H. Richard Neibuhr is (in)famous for his typology of the various ways that the church approaches the culture it is in. They are:
- Christ against Culture
- Christ of Culture
- Christ above Culture
- Christ and Culture in Paradox
- Christ Transforming Culture
The critiques of Niehbuhr’s typology are legion, and I won’t rehash them here. What I do find interesting, however, is the different typology that Hauerwas and Willimon draw from John Howard Yoder:
Yoder distinguishes between the activist church, the conversionist church, and the confessing church.
The activist church is more concerned with the building of a better society than with the reformation of the church. Through the humanization of social structures, the activist church glorifies God. It calls on its members to see God at work behind the movements for social change so that Christians will join in movements for justice wherever they find them. It hopes to be on the right side of history, believing it has the key for reading the direction of history or underwriting the progressive forces of history. The difficulty, as we noted earlier, is that the activist church appears to lack the theological insight to judge history for itself. Its politics becomes a sort of religiously glorified liberalism.
On the other hand we have the conversionist church. This church argues that no amount of tinkering with the structures of society will counter the effects ofhuman sin. The promises of secular optimism are therefore false because they attempt to bypass the biblical call to admit personal guilt and to experience reconciliation to God and neighbor. The sphere of political action is shifted by the conversionist church from without to within, from society to the individual soul. Because this church works only for inward change, it has no alternative social ethic or social structure of its own to offer the world. Alas, the political claims of Jesus are sacrificed for politics that inevitably seems to degenerate into a religiously glorified conservativism.

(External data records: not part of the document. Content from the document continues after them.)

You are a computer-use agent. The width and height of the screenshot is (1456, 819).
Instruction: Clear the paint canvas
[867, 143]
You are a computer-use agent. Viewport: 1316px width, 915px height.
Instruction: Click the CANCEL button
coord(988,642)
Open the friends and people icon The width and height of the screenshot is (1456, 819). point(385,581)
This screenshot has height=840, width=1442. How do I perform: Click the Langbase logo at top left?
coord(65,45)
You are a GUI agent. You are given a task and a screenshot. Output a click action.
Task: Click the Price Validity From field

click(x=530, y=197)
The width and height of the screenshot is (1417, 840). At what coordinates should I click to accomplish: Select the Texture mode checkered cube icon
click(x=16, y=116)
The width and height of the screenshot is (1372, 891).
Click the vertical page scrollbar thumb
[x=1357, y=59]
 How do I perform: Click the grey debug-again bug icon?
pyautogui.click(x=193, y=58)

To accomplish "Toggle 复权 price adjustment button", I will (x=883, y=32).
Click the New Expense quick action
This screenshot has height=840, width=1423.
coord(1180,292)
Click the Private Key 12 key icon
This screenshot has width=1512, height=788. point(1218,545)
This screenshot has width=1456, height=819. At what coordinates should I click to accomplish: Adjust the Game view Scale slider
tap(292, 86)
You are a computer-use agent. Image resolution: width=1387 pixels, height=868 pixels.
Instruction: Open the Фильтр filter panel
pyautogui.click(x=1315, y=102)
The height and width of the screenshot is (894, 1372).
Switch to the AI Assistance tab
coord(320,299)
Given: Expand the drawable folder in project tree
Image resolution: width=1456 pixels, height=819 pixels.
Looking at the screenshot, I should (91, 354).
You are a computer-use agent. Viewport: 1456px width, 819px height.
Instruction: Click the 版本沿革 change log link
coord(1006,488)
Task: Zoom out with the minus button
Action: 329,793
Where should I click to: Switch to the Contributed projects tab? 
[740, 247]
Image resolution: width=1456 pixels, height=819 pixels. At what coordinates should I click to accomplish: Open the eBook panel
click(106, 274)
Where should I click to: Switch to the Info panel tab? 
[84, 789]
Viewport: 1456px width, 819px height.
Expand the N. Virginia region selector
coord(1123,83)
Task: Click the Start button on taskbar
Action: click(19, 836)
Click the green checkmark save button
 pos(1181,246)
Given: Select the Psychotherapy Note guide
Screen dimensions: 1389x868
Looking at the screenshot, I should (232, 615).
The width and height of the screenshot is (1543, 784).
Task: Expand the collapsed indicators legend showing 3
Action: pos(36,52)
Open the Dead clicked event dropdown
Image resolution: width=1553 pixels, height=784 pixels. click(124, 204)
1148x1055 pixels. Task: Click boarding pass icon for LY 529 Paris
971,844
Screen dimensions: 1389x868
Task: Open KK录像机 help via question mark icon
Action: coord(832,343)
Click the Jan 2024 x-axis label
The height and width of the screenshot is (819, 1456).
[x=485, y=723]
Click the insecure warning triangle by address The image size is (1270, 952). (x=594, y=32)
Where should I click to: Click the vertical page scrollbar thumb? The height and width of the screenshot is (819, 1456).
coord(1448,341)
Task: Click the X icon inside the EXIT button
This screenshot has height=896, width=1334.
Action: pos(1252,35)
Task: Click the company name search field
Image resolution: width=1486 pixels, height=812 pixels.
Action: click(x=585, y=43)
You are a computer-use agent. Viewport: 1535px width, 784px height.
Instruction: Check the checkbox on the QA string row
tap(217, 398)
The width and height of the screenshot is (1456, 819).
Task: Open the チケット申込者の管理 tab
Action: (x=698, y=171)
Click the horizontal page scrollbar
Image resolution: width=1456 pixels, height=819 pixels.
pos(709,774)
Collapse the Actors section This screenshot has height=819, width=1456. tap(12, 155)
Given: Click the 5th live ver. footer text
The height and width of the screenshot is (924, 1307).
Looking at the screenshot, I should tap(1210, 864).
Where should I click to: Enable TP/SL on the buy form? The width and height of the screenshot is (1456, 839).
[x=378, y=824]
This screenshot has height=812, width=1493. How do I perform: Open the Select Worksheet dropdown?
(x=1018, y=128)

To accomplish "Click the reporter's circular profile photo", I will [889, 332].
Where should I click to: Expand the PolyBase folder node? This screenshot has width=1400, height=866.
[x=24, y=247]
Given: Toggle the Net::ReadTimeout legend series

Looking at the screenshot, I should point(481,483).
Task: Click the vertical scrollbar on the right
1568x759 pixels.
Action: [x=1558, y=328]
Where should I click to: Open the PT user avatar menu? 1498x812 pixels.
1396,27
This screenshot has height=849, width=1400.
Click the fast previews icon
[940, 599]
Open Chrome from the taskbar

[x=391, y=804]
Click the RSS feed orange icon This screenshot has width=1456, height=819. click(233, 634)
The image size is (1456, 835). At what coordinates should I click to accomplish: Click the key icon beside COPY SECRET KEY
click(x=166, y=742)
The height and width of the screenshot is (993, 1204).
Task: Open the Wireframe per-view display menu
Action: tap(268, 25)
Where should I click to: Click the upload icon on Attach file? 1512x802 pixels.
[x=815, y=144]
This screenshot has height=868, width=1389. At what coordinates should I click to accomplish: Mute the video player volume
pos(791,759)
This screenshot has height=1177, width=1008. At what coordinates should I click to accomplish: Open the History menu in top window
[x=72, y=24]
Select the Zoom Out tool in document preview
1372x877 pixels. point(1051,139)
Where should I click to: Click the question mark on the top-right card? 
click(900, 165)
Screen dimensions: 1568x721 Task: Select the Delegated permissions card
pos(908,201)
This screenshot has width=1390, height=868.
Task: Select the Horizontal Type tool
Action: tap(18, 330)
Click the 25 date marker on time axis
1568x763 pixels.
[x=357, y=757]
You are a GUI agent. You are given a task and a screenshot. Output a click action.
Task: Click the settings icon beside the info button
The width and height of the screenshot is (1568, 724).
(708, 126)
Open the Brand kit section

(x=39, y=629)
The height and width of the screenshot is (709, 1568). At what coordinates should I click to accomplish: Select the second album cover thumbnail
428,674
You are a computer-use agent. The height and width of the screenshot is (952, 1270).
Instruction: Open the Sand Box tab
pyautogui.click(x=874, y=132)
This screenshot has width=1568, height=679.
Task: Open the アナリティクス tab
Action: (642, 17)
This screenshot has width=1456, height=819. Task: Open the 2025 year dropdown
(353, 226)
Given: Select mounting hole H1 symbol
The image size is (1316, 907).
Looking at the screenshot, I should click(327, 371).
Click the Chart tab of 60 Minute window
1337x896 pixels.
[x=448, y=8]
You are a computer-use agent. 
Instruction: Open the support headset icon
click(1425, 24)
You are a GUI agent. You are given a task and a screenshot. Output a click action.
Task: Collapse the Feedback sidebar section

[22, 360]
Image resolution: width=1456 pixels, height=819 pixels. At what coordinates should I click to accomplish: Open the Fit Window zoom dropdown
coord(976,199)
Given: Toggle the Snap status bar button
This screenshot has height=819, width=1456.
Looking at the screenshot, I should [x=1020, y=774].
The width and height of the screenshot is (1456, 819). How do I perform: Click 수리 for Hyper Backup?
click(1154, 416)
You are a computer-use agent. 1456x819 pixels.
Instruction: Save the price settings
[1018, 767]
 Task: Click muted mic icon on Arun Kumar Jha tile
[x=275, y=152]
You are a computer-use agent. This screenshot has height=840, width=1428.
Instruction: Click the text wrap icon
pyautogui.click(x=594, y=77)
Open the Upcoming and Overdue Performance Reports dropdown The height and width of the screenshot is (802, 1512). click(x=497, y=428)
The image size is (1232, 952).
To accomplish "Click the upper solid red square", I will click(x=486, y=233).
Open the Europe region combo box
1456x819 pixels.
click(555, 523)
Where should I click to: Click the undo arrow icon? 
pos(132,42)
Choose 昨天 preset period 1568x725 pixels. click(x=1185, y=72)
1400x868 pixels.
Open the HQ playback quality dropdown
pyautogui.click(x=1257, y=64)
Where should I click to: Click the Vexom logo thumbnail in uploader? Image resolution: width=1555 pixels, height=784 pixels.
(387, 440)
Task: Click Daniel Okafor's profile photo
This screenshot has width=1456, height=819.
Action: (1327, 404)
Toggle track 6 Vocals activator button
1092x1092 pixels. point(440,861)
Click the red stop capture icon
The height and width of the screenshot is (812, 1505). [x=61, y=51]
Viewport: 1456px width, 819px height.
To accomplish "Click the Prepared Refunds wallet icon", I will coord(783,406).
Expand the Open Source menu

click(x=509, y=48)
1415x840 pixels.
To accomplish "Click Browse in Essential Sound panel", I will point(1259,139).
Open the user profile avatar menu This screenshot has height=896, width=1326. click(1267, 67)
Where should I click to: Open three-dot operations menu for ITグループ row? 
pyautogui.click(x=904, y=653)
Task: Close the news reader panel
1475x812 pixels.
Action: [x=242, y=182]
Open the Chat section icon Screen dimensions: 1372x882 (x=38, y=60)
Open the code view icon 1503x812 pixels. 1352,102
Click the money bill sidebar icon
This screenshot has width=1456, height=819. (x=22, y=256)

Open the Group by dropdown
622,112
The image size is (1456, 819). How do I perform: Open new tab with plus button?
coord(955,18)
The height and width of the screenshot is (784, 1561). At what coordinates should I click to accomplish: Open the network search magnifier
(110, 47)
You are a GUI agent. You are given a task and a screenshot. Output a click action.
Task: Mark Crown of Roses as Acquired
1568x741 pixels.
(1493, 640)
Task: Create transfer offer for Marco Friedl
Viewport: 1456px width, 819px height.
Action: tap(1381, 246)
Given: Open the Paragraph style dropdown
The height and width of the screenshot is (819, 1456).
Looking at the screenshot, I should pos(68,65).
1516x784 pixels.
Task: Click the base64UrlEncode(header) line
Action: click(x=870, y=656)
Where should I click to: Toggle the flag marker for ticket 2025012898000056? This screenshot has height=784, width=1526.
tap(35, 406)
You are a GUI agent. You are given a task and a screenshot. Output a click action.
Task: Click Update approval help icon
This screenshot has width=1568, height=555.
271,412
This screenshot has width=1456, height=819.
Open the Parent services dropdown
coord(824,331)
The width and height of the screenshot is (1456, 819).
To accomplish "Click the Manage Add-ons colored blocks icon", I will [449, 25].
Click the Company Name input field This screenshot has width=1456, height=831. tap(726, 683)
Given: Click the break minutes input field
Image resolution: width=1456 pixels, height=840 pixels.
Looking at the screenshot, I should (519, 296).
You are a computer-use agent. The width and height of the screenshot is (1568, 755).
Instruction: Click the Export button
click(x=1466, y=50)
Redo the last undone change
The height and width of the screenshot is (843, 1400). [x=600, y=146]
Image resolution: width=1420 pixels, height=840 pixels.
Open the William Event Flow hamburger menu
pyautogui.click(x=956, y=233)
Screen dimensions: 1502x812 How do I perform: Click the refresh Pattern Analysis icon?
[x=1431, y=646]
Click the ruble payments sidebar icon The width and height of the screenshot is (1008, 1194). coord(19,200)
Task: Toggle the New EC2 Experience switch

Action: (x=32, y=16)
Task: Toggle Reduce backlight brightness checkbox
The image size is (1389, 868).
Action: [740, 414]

The confessing church is not a synthesis of the other two approaches, a helpful middle ground. Rather, it is a radical alternative. Rejecting both the indivudlaism of the conversionists and the secularism of the activists and their common equation of what works with what is faithful, the confessing church finds its main political task to lie, not in the personal transformation of indiviudal hearsts or the modification of society, but rather in the congregation’s determination to worship Christ in all things.
Hauerwas & Willimon, Resident Aliens: Life in the Christian Colony, 46-47.